*WORK ORDER:* What is needed is an exact copy of the lines from the start of the records below through the line with "Viewport: 1032px width, 720px height.", without the pictures.

*Stored items:*
************

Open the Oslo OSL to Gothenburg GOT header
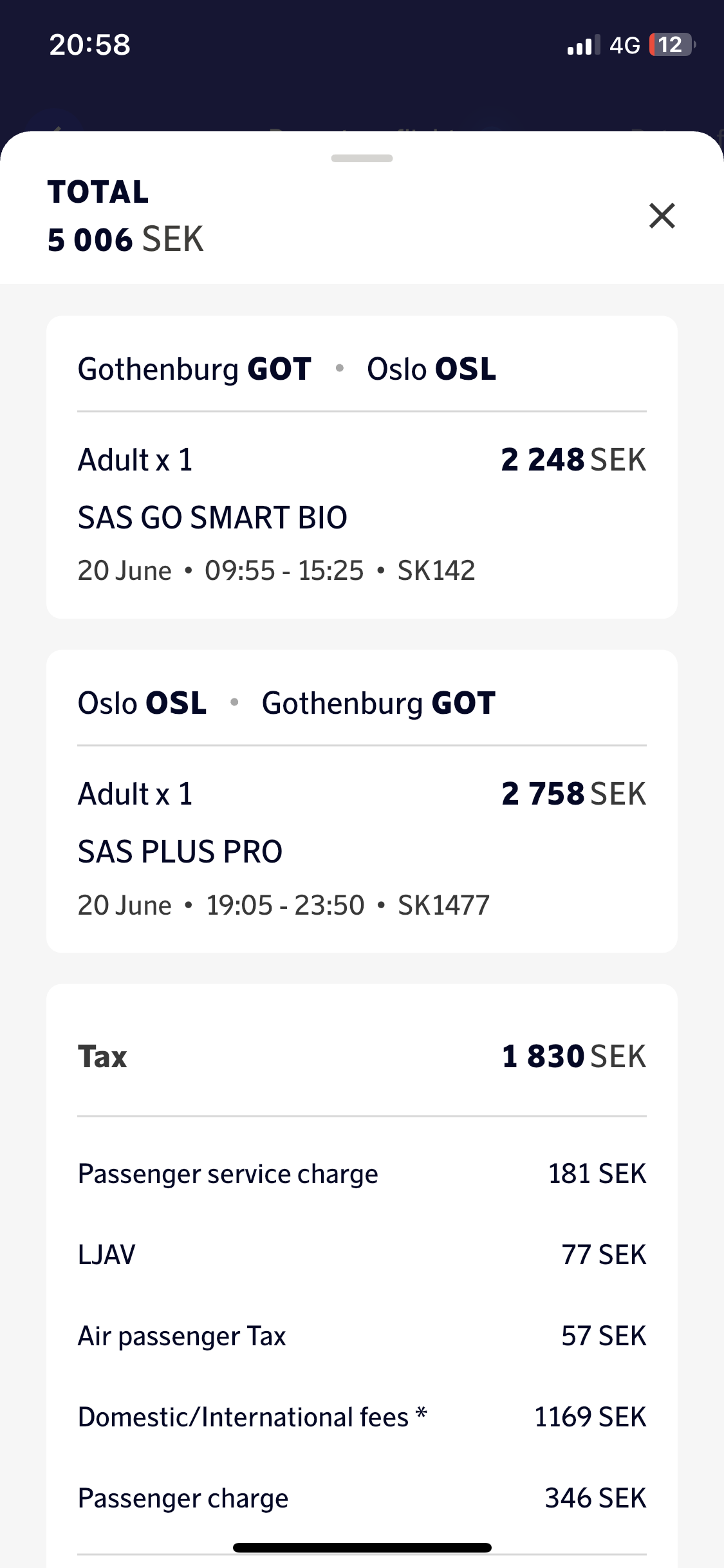 (x=287, y=703)
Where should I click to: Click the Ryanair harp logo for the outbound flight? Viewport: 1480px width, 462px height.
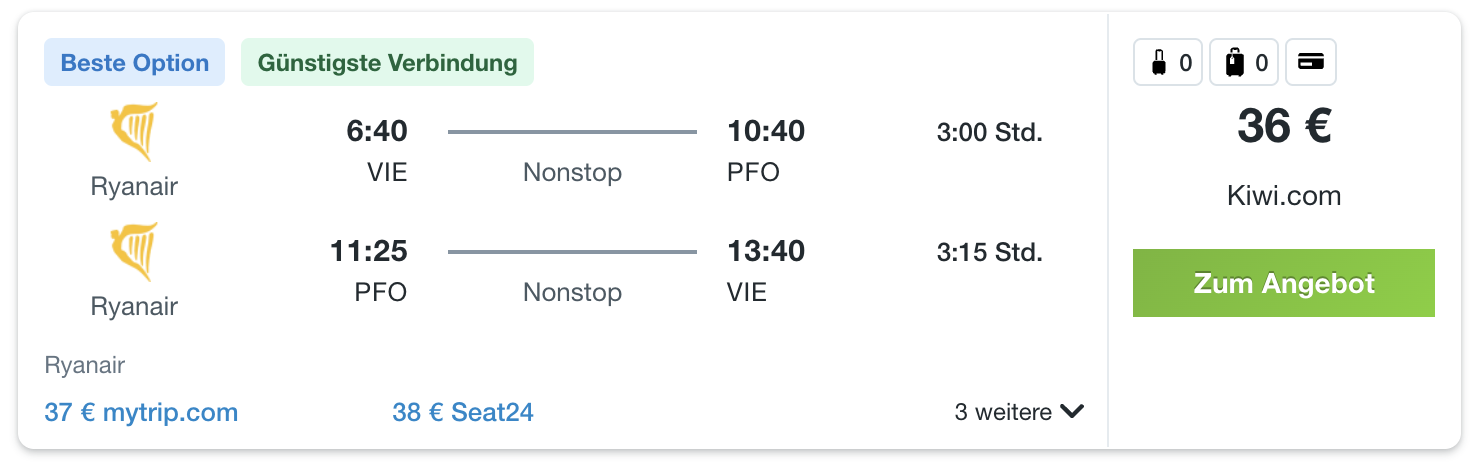(134, 131)

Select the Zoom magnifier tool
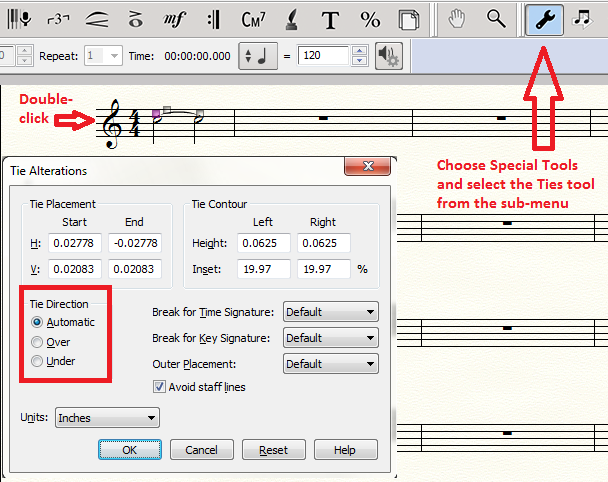[x=496, y=19]
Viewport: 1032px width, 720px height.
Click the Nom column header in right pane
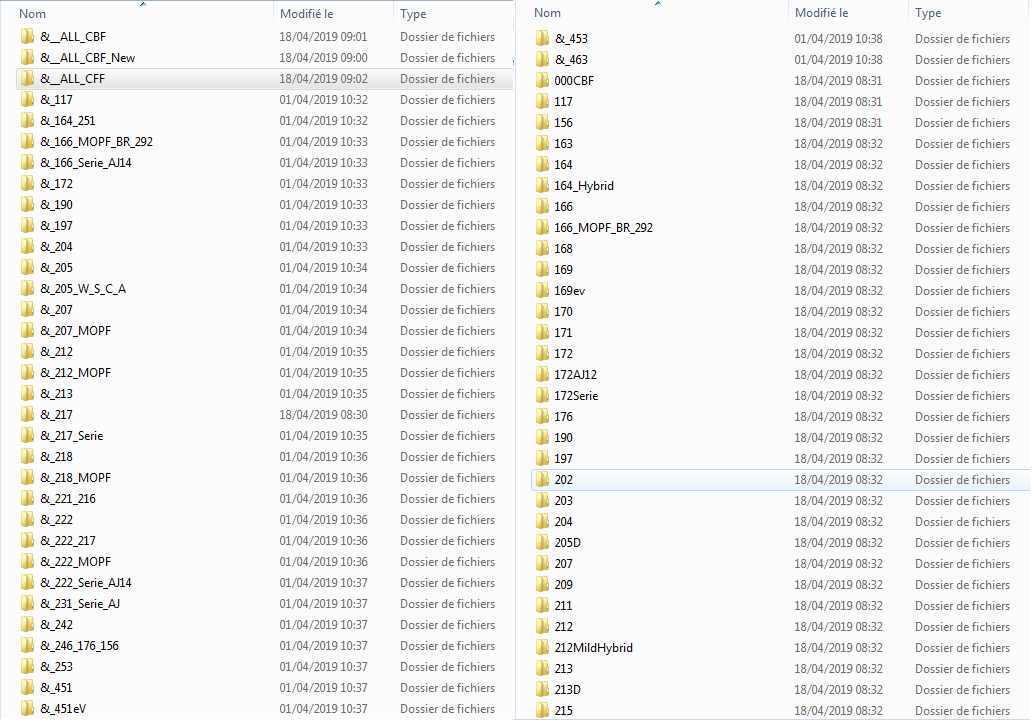(x=548, y=13)
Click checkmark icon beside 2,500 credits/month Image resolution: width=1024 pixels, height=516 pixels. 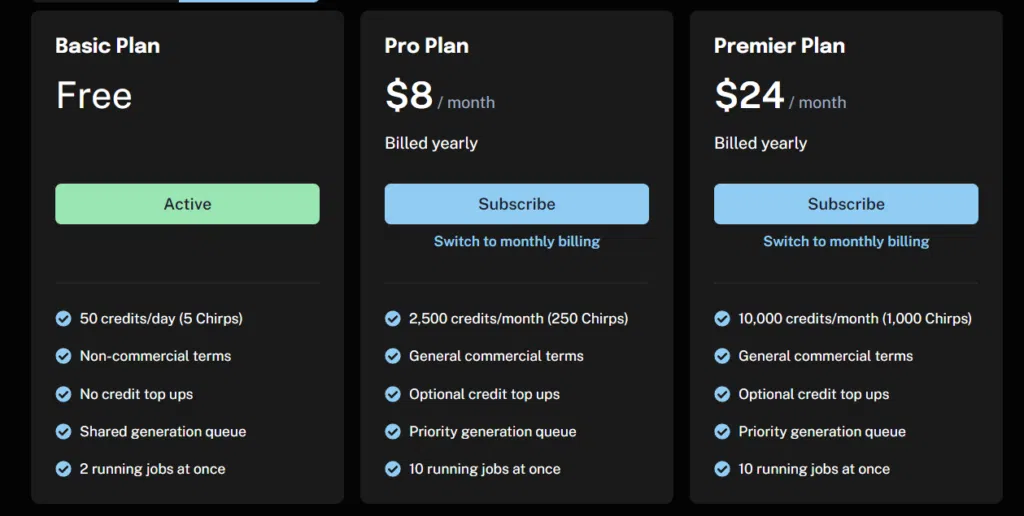pyautogui.click(x=392, y=319)
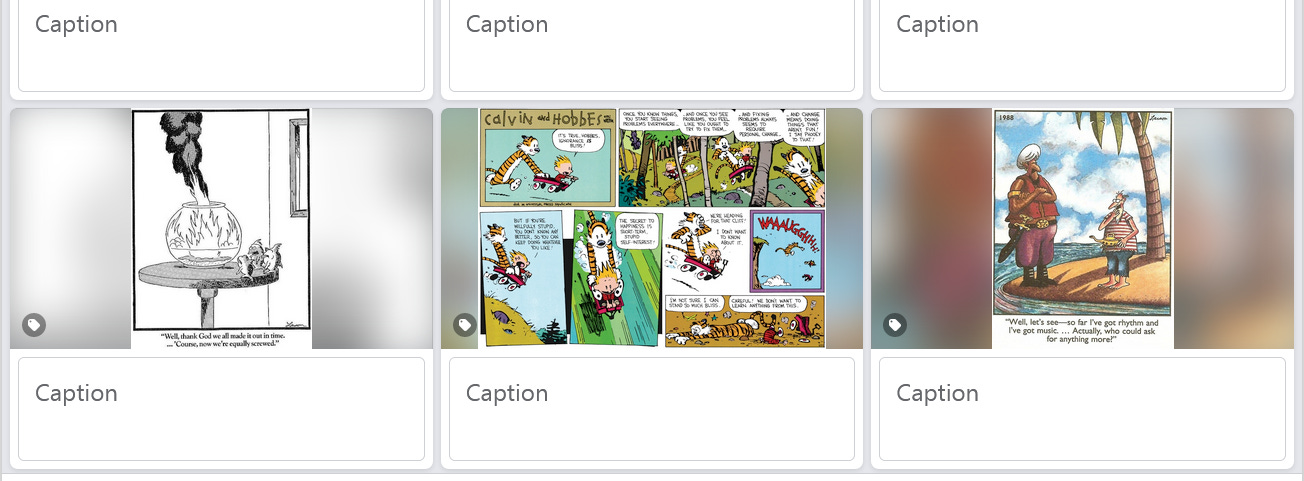
Task: Click the 'rhythm and music' cartoon caption text
Action: 1083,331

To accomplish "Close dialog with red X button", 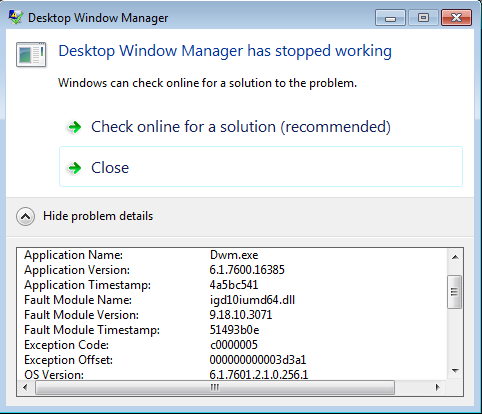I will click(456, 18).
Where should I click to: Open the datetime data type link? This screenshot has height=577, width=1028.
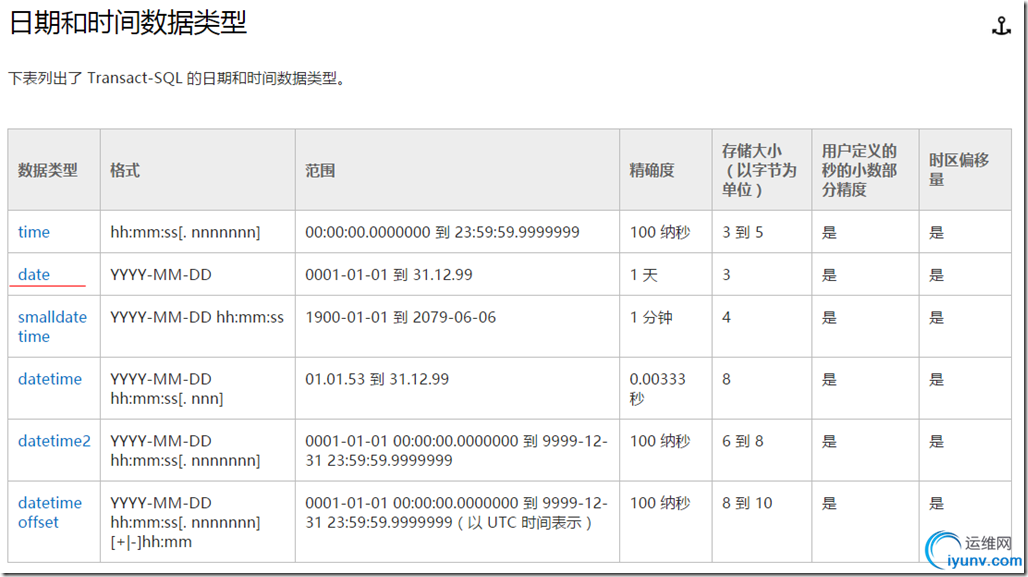(50, 379)
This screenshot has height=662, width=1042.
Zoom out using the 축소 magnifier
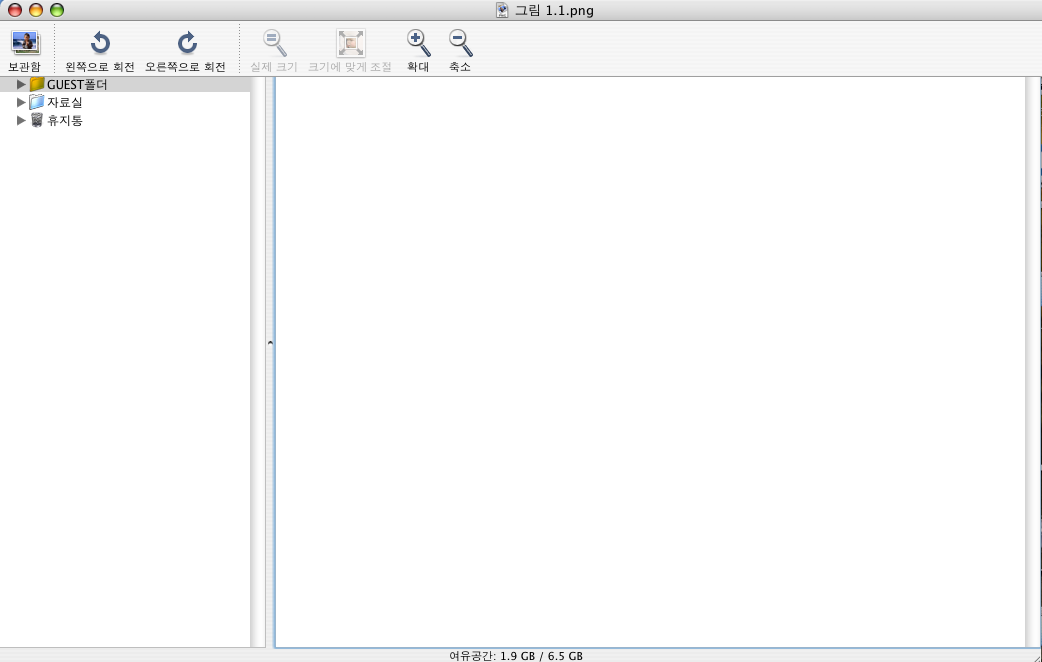[460, 43]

************

*TASK SOLUTION:*
Open the Oslo OSL to Gothenburg GOT header
 (x=287, y=703)
Where should I click to: Click the Ryanair harp logo for the outbound flight? Viewport: 1480px width, 462px height.
(134, 131)

Select the Zoom magnifier tool
[x=496, y=19]
Viewport: 1032px width, 720px height.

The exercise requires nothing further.